D’autant que le monde caché d’Alterna composé de 6 différentes îles permet également une exploration ludique, avec une progression non linéaire qui s’éclate toujours un peu plus au fur et à mesure de la campagne, tout en choppant des objets cosmétiques pour le mode multijoueur (dont un nouveau casier à décorer). On regrettera juste un arbre de talents à la limite du dispensable.
Les modes solos de Splatoon ont clairement leurs fans et celui de Splatoon 3 devrait leur plaire (surtout que les boss sont loin d’être moisis). On comprend pourquoi Nintendo a d’ores et déjà promis un DLC payant pour rallonger le plaisir, toujours à l’instar de l’Octo Expansion.
Enfin si, Splatoon 3 propose quand même quelque chose de complètement inédit : le mode Cartes & Territoires, un mini-jeu qui espère quand même vous engloutir quelques heures. Uniquement solo (alors que le potentiel multijoueur est bien là), le mode propose tout simplement de recréer une Guerre de Territoire à l’aide de cartes qui simulent les armes du jeu. À la fin de la partie, celui qui a recouvert le plus de terrain de sa propre couleur gagne la partie.
Malgré la nature assez simpliste du mini-jeu, on sent que des stratégies intéressantes peuvent se dégager grâce à des decks personnalisés. 162 cartes sont à collectionner via des boosters obtenus au fil de la progression générale, de quoi aller de pair avec le grindfest que peut parfois représenter l’expérience Splatoon.
Squid Game
Tout comme Splatoon 2 était une évolution de Splatoon Wii U, Splatoon 3 est une évolution de Splatoon 2. Est-ce que “évolution + évolution” signifie “révolution” ? Pas vraiment, mais malgré des ajouts qui peuvent être jugés comme timides, le charme de l’univers et la proposition unique de gameplay fonctionnent toujours autant. Heureusement, la nouvelle campagne solo est généreuse, les ajouts au Salmon Run sont pertinents et les parties de Guerre de Territoire sont toujours aussi prenantes. Mais avec deux ans de mises à jour de contenu gratuites, il se pourrait bien que Splatoon 3 atteigne son plein potentiel à terme, alors pourquoi se priver du meilleur shooter multijoueur disponible sur Switch ?
Ce qu’on a aimé :
- Gameplay toujours aussi unique, frais et efficace
- Campagne solo engageante et généreuse
- Mode Salmon Run enrichi comme il faut
- Armes déblocables selon les envies
- Améliorations de la qualité de vie bienvenues
- 60 FPS ou rien
- 2 ans de mises à jour gratuites garanties
Ce qu’on n’a pas aimé :
- On aurait apprécié des prises de risque
- Ça reste globalement la même expérience
- Nouvelles armes un peu décevantes
- Faut toujours aimer le grind pour être optimisé
- Mode Cartes & Territoires seulement solo (pour l’instant ?)

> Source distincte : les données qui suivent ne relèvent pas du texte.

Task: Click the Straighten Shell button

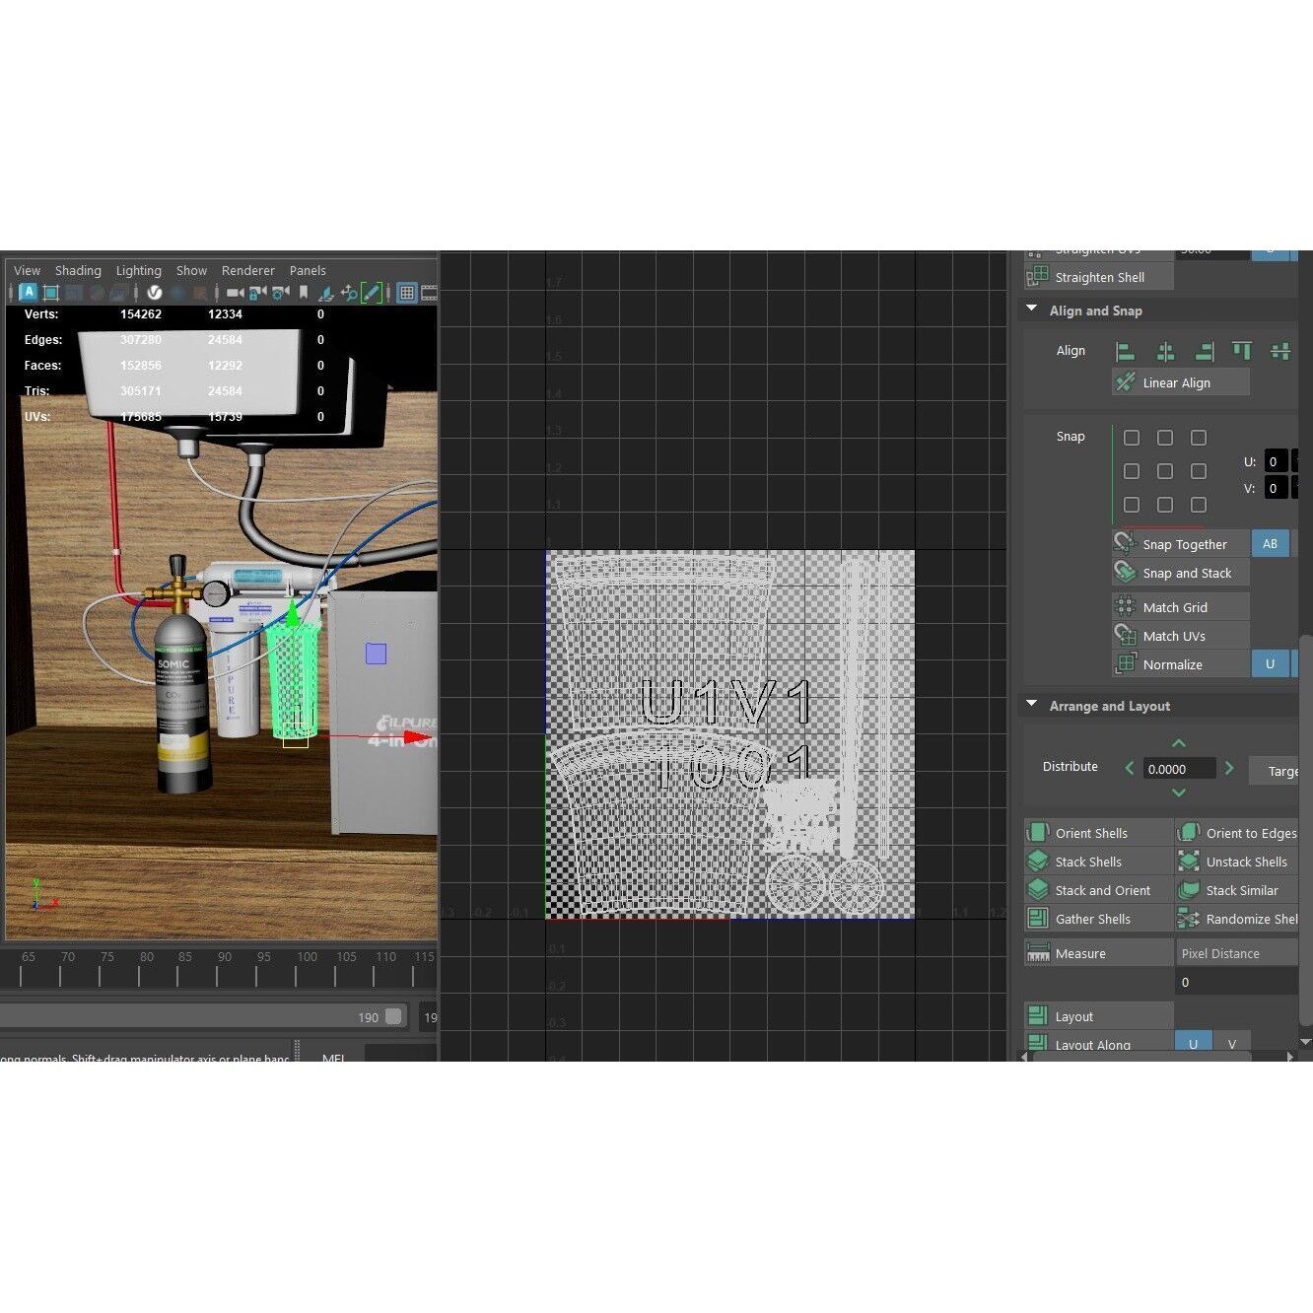Action: pyautogui.click(x=1098, y=277)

Ce jeu est fait pour vous si :
Vous êtes un vétéran de Splatoon qui n’a pas eu sa dose ; vous êtes un petit nouveau qui cherche à comprendre pourquoi c’est bien
Ce jeu n’est pas fait pour vous si :
Vous n’êtes pas prêt à lâcher 60€ juste pour profiter d’une “version 1.5”
WarLegend.net a bénéficié d’une copie presse fournie par Nintendo.
Configuration de test :
Splatoon 3 sera disponible le 9 septembre sur Nintendo Switch.